• **Work to complete**: Report the number of lines below in which the word "font" occurs. Nothing else is needed.

• **Information supplied**:
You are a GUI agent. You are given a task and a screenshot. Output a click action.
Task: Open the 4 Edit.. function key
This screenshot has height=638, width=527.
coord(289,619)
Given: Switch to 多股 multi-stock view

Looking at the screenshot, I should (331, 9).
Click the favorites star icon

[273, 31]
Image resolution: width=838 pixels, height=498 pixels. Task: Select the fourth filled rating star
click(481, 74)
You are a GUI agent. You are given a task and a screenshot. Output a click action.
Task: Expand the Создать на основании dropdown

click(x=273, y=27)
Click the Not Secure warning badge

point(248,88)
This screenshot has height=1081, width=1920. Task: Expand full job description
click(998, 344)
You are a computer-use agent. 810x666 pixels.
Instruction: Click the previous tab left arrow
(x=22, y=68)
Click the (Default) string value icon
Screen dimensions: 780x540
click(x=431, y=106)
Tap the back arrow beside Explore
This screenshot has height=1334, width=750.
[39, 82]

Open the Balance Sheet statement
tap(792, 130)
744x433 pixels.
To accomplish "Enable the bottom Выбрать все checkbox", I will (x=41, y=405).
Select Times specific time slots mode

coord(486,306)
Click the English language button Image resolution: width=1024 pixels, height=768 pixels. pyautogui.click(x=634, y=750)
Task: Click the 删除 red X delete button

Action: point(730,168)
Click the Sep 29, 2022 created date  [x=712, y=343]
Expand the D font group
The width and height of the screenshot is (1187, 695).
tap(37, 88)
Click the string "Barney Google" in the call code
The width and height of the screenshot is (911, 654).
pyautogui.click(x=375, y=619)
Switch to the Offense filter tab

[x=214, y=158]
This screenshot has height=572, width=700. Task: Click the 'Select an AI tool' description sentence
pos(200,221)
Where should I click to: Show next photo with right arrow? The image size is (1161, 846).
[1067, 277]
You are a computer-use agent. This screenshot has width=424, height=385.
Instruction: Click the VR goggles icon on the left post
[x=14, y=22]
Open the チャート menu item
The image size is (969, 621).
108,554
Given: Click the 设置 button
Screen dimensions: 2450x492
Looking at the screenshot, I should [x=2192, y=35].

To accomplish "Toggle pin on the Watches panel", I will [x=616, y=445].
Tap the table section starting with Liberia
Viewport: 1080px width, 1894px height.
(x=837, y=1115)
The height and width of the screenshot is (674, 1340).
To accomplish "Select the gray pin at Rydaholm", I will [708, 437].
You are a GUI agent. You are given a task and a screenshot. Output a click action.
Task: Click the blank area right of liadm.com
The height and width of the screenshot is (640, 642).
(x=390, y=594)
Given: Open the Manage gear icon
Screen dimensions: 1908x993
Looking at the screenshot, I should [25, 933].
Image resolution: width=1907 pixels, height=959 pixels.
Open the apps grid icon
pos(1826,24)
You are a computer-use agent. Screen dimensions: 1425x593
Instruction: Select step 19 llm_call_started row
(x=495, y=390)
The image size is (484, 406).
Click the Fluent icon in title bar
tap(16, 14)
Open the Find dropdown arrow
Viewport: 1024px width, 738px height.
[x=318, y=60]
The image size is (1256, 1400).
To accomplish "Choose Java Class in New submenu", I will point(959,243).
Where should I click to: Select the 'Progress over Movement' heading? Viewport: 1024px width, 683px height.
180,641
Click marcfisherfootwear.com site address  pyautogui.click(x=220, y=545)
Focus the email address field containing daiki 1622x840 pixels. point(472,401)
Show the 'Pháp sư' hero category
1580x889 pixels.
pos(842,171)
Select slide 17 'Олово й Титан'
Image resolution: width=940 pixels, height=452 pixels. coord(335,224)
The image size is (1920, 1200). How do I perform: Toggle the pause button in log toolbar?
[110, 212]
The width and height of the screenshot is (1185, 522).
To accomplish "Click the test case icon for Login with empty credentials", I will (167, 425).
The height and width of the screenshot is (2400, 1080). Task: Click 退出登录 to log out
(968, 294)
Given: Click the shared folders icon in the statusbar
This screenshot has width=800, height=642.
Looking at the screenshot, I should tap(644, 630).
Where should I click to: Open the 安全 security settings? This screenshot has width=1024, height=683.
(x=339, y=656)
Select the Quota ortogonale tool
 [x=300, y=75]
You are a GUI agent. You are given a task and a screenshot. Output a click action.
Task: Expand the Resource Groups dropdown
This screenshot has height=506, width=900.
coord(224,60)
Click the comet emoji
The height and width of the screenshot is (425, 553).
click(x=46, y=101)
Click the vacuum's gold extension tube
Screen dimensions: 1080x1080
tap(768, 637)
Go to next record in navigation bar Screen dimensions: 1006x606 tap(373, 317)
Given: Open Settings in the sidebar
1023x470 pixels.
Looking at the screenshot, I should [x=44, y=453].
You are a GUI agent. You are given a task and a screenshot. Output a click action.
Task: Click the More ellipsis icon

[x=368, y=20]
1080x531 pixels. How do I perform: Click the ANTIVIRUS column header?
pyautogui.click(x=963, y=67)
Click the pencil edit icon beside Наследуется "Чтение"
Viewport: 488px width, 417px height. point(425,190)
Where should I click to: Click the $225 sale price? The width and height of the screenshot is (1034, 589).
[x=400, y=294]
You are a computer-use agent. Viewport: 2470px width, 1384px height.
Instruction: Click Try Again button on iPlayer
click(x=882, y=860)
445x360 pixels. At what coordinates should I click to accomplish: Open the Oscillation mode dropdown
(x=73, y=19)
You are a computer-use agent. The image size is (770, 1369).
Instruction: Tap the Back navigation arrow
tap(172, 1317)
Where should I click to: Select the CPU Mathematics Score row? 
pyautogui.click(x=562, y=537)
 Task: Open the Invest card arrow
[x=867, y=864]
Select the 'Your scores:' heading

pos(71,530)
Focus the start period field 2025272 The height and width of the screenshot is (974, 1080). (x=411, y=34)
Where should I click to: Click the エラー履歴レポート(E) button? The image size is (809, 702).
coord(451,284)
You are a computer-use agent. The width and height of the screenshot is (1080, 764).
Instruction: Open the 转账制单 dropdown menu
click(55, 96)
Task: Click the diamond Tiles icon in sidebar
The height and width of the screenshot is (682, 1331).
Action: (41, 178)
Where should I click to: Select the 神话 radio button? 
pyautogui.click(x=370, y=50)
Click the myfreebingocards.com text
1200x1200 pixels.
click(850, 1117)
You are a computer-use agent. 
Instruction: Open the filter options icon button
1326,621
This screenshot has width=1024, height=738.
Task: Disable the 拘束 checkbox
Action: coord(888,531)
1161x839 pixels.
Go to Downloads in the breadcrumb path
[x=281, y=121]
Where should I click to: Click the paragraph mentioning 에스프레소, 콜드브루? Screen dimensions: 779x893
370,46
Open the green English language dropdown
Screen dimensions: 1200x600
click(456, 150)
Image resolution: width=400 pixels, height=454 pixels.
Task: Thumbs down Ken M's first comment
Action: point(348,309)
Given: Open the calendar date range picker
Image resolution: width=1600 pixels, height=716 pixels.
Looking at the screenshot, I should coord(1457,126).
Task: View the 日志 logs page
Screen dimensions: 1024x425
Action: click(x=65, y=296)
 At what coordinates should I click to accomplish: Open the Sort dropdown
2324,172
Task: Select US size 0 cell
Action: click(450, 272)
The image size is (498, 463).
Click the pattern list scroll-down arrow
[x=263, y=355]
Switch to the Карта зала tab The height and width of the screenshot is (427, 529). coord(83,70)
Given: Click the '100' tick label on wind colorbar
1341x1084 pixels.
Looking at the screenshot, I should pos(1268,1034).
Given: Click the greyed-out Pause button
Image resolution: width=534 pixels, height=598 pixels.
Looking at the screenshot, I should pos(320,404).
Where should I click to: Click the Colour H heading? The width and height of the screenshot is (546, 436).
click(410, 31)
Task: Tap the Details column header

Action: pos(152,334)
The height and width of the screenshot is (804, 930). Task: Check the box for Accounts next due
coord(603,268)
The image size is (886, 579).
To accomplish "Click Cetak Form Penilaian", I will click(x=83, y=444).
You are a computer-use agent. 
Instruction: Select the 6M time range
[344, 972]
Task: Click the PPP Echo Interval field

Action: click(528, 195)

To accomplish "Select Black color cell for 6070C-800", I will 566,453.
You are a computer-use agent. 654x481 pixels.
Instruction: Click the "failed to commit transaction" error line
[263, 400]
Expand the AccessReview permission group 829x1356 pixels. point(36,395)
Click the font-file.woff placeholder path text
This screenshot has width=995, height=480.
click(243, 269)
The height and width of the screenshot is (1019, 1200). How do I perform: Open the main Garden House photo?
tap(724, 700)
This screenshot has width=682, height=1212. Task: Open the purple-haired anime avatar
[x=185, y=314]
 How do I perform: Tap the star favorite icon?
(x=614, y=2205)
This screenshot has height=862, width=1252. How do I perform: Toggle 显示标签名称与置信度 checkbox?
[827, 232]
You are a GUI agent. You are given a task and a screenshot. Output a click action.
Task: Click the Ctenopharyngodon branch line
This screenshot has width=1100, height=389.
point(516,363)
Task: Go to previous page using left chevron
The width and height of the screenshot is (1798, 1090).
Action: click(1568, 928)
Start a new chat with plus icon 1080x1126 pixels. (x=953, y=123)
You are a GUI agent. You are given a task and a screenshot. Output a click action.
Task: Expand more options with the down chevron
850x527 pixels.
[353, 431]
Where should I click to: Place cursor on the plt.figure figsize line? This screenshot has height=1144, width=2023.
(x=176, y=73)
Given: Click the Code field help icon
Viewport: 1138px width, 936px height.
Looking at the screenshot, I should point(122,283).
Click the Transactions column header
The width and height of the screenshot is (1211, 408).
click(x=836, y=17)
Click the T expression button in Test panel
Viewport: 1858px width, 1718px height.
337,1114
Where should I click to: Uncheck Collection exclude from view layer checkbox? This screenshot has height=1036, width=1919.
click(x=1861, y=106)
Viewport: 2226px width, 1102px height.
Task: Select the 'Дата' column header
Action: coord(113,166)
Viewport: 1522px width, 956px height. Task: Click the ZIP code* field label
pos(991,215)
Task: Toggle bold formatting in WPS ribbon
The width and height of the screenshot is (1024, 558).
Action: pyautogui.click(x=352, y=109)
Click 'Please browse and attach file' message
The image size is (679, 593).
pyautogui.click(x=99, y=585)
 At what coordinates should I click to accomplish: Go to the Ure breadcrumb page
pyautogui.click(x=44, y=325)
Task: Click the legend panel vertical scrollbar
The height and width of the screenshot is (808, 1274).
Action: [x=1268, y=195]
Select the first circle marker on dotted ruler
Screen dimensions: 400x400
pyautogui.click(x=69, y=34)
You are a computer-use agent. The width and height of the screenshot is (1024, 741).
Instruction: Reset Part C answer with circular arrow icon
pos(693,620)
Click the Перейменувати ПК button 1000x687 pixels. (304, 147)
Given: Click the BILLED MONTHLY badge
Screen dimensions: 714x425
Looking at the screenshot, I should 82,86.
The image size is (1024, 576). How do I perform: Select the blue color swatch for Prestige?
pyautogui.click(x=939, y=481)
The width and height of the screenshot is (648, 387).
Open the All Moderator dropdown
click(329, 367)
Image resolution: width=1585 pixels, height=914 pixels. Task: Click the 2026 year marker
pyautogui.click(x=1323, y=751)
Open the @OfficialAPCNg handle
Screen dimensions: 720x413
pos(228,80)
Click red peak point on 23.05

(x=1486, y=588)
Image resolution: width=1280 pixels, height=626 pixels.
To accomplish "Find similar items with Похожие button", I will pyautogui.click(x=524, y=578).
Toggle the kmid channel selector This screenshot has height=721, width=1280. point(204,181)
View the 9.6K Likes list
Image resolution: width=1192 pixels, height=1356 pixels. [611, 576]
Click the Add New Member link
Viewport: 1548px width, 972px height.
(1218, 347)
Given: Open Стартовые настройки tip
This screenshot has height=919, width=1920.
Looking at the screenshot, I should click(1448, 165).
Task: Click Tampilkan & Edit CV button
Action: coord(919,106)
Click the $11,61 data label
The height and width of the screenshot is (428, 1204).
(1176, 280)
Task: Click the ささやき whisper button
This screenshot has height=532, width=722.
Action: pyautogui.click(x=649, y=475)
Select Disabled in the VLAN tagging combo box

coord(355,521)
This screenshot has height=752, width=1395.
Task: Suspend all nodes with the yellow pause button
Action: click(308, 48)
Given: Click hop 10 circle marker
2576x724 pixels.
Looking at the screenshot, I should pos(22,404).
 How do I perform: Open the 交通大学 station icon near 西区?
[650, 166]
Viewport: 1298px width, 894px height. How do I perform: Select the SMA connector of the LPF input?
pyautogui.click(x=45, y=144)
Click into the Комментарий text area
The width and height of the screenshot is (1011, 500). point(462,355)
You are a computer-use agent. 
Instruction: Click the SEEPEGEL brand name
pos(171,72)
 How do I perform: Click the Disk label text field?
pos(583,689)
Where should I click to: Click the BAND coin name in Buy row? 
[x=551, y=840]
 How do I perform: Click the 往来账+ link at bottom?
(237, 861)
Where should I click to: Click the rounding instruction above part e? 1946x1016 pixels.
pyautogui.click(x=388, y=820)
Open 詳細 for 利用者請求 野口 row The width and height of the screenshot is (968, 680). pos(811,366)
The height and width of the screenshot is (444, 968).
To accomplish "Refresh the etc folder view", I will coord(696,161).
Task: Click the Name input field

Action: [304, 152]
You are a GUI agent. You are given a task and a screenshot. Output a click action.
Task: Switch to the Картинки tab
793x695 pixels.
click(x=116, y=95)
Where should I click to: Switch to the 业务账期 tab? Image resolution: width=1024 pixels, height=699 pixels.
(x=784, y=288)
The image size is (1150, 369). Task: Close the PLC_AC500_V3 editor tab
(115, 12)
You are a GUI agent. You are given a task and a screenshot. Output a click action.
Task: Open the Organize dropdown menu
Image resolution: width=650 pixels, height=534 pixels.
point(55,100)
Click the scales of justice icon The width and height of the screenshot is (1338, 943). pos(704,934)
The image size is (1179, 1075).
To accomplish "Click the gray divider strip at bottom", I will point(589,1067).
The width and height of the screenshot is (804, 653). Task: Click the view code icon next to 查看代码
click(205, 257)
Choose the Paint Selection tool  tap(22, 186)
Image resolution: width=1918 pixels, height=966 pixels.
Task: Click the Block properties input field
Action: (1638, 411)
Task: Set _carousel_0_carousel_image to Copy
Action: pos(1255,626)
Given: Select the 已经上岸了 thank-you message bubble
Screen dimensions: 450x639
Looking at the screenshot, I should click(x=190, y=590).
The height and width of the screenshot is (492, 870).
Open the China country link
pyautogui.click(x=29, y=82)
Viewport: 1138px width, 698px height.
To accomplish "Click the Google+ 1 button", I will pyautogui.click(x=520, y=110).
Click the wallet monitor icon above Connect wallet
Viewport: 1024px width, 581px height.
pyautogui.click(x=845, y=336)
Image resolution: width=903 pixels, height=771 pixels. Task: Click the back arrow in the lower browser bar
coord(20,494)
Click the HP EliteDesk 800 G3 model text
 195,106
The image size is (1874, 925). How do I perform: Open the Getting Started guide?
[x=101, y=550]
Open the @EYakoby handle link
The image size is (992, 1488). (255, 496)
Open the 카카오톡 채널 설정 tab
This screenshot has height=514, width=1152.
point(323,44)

• **Output of the task**: 2